It's our collective action - not voting - that counts!

Stampa
Workers' Fight workplace bulletin editorials
11 May 2021

As the polls predicted, the Conservatives swept up the majority of seats in the 6 May elections. And predictably too, they won the Hartlepool parliamentary by-election. But this hardly means that voters are giving Johnson a warm handshake! Even if that’s what all the endlessly pontificating media pundits say.

    Yes, apparently all of us - or at least the voters - have forgotten the tens of thousands of needless deaths due to coronavirus and the lies and ongoing corruption surrounding Johnson’s government.

    The media’s story is that voters are rewarding Johnson for “his” magnificent vaccine roll-out, and never mind the bodies which he “let pile high”! Never mind either, his refusal to share the huge hoard of vaccines (which his greedy venture capitalism grabbed!), with the poor countries, where Covid victims are still dying in their thousands every day.

    The truth of the matter is, however, that the turnout in these “bumper” elections was typically poor. In council elections the percentage was, at the very most, in the low 40s.

    The exception was the Scottish Assembly election, where a 63.2% turnout this year was an all-time record! But that doesn’t say a lot! So more than 1 in 3 of the Scots electorate didn’t cast a ballot - and that is considered to be an achievement?!

    In other words, once more, the biggest party in these elections - whether for Hartlepool’s new MP, (almost 60% didn’t vote!) for councils, for local assemblies, for mayors and police commissioners, or for the Welsh and Scottish parliaments - was the party of abstention.

    Of course the main reason for this is the obvious one: the “lack of a credible alternative”.

    In the name of “national unity” and solemn duty in the face of “war” (against a tiny virus!), the Labour Party has gone along with all of the government’s major policies over the past year, citing the “interests of business” even more vehemently than the Tories.  And that means the party set up its stall (yet again!) very clearly against the working class.

    As everyone joked, Labour’s only obvious difference with the Tories was over Johnson’s choice of wallpaper. So indeed, why not vote for the real thing?

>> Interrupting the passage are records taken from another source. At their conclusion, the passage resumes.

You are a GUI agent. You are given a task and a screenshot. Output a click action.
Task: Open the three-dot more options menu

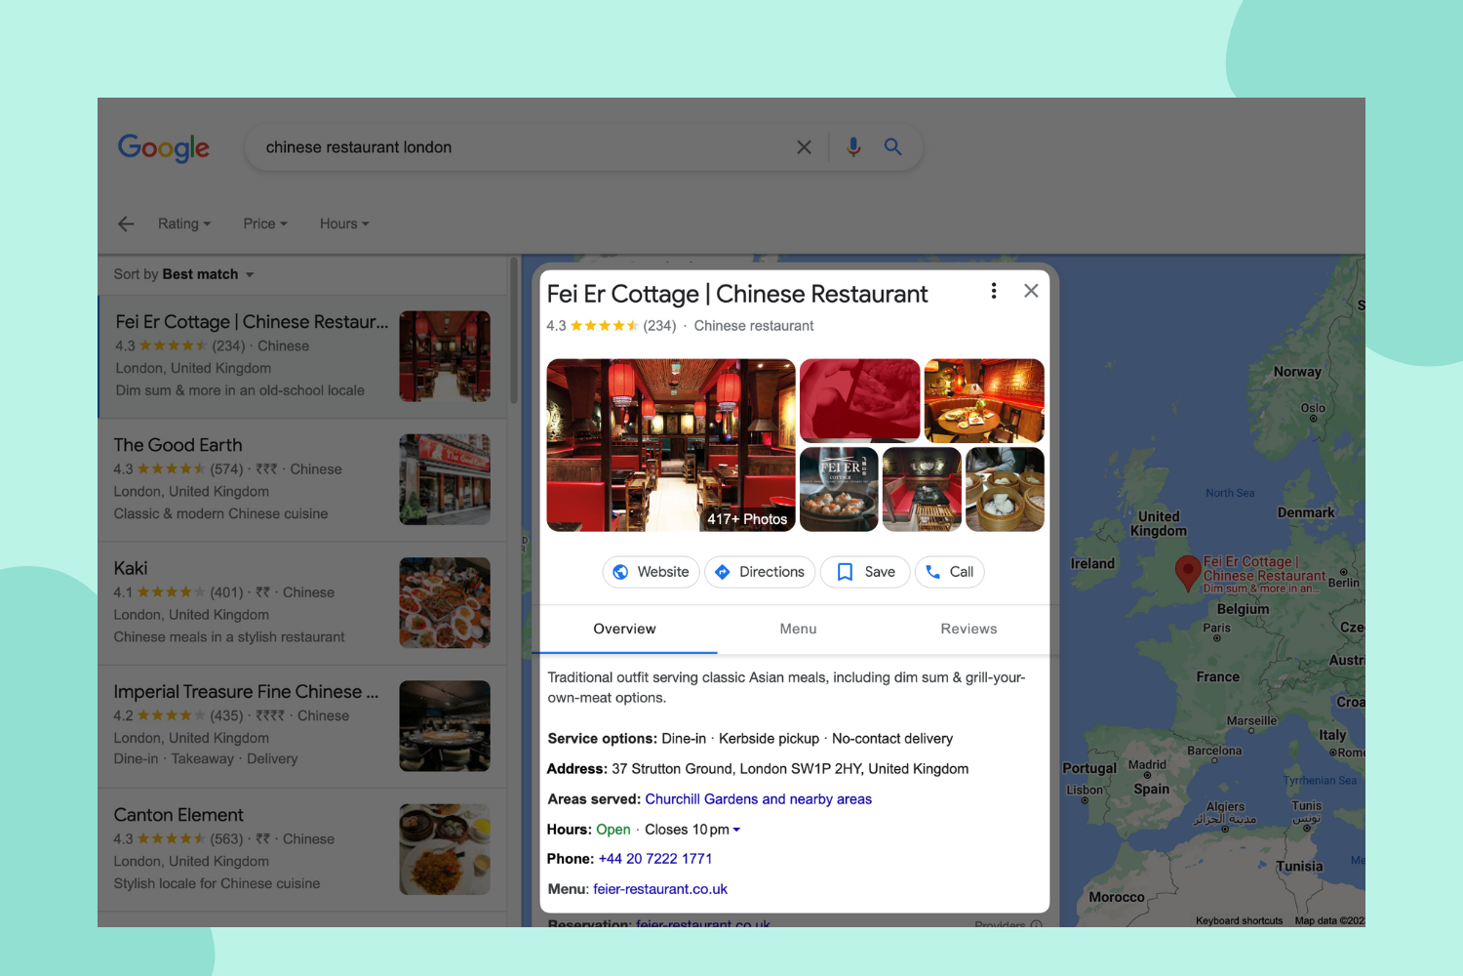point(993,291)
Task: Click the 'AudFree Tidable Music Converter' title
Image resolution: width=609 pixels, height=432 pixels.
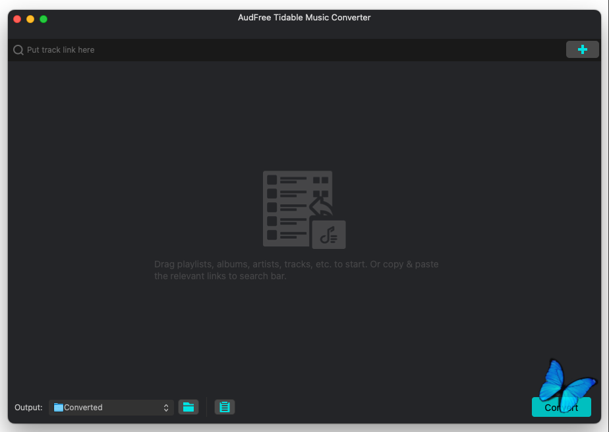Action: (x=304, y=18)
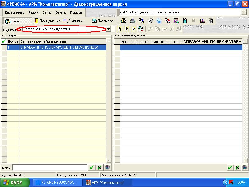Viewport: 249px width, 187px height.
Task: Switch to Поступление mode
Action: coord(47,21)
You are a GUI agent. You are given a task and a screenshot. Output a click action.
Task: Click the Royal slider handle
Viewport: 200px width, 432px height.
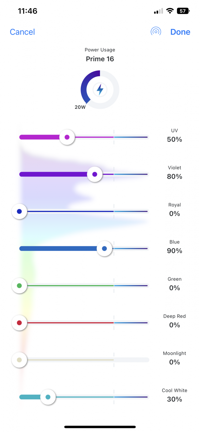click(x=19, y=211)
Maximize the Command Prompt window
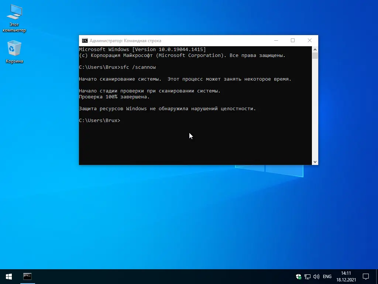378x284 pixels. pyautogui.click(x=293, y=40)
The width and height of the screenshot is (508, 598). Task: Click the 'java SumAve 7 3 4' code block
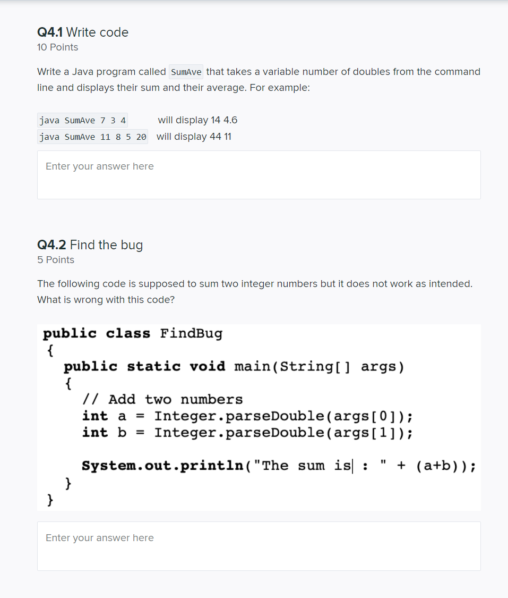[82, 120]

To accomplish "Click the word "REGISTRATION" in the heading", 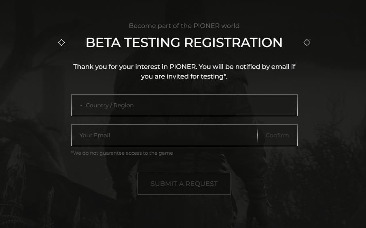I will (239, 43).
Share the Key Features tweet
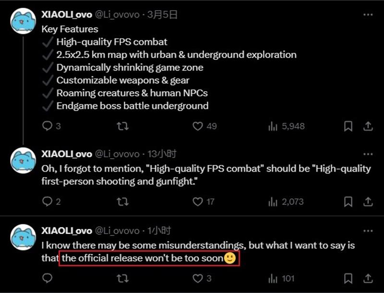The width and height of the screenshot is (384, 293). (x=368, y=126)
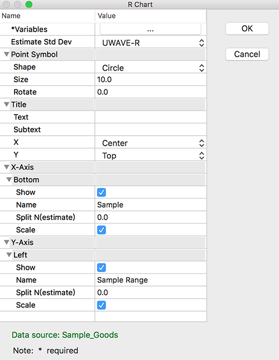Open the Estimate Std Dev dropdown
This screenshot has width=279, height=360.
[151, 43]
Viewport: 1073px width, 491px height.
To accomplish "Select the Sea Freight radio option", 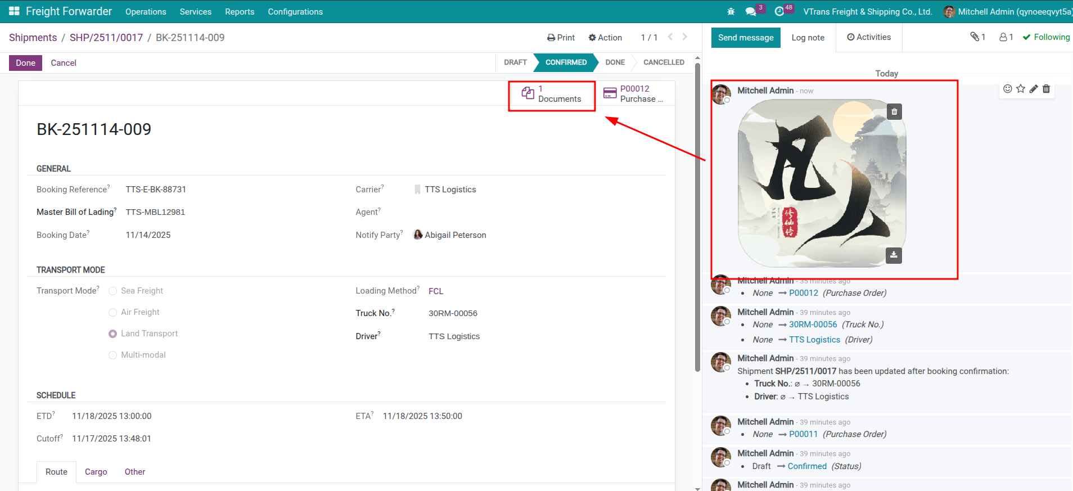I will 113,291.
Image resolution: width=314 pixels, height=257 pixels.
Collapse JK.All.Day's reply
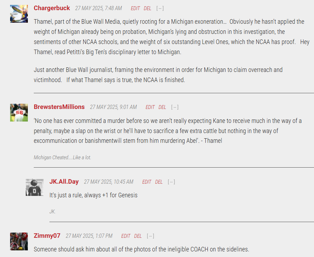coord(171,182)
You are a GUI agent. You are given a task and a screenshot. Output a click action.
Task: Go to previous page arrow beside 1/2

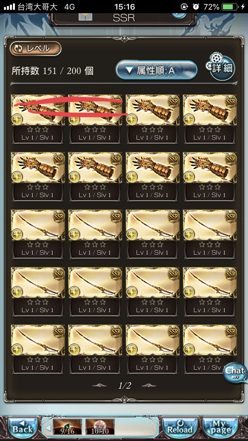pos(99,385)
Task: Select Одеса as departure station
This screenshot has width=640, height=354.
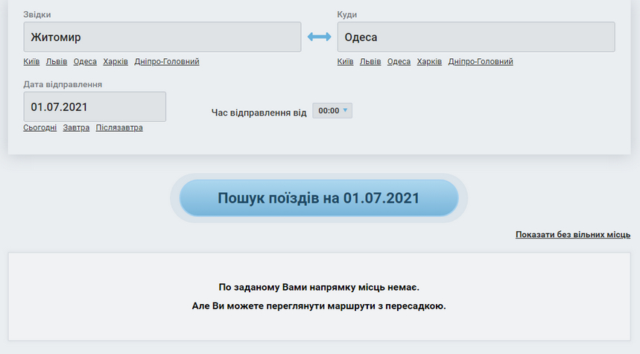Action: [x=85, y=62]
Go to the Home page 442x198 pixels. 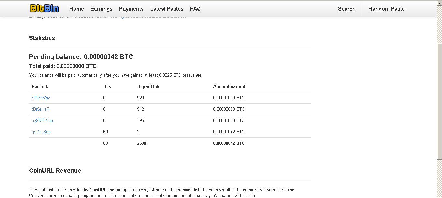[x=76, y=9]
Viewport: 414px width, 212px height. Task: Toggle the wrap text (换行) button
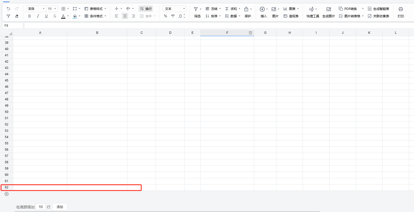[x=146, y=9]
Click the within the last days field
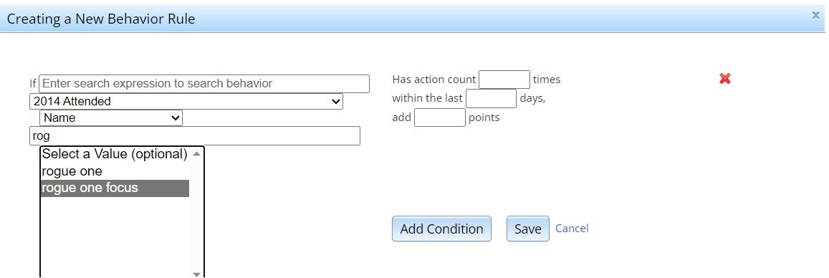The width and height of the screenshot is (829, 278). (491, 98)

Patronising the working class

After Hartlepool, all the politicians are now talking about the “working class” - or to be more accurate, they are talking about how to win “the working class vote”. Johnson claims to have got workers’ votes by “getting Brexit done”. And now Labour is trying to find suitable “working class candidates” to select for future elections in order to recapture workers’ support!

    Labour Party spokespersons even propose that someone like Starmer’s deputy, Angela Rayner, should be given a more prominent role, because she worked in social care in her previous life and speaks like a “Northerner”! It says it all about Starmer that his reflex, after the election results came in, was first to sack her and then, when he realised how that looked, to quickly promote her!

    That said, behind all this patronising nonsense, lies a real contempt for workers. As if working class people are incapable of judging policies or performance - and would be conned into voting for someone by their accent!

    So yes, Labour politicians are certainly disconnected with what used to be their electoral base, no question about that!

The "bill" is for workers, unless we act!

So what next? On Tuesday 11 May, parliament reopened and the 95-year-old Queen read out the government’s “levelling up”(!) plans for the coming session.

    These are mostly waffle, committing Johnson to very little. Some of the Bills mentioned are already progressing through the House, like the Crime Bill, which grants police even more powers, or the bill on immigration which removes rights from refugees. Yet on social care, which needs urgently to be taken back into public hands and integrated into the NHS (simple enough!), the government proposes nothing concrete at all.

    There are also proposals which give the prime minister new powers, for instance to call elections, or for people to produce ID cards in order to vote. Opposition MPs presented this as Johnson’s way to secure another term as (they say) it would exclude the poor from voting! But this is a highly unlikely move from libertarian Johnson, who has every interest, on the contrary, to encourage electoral illusions.

    Indeed voting - and the vote of the working class - is certainly the heart of the problem. Because there is nothing the ruling class fears more, than workers deciding to use their collective power on the streets, instead of a piece of paper in a ballot box, as a means to oppose the “Queen’s” laws.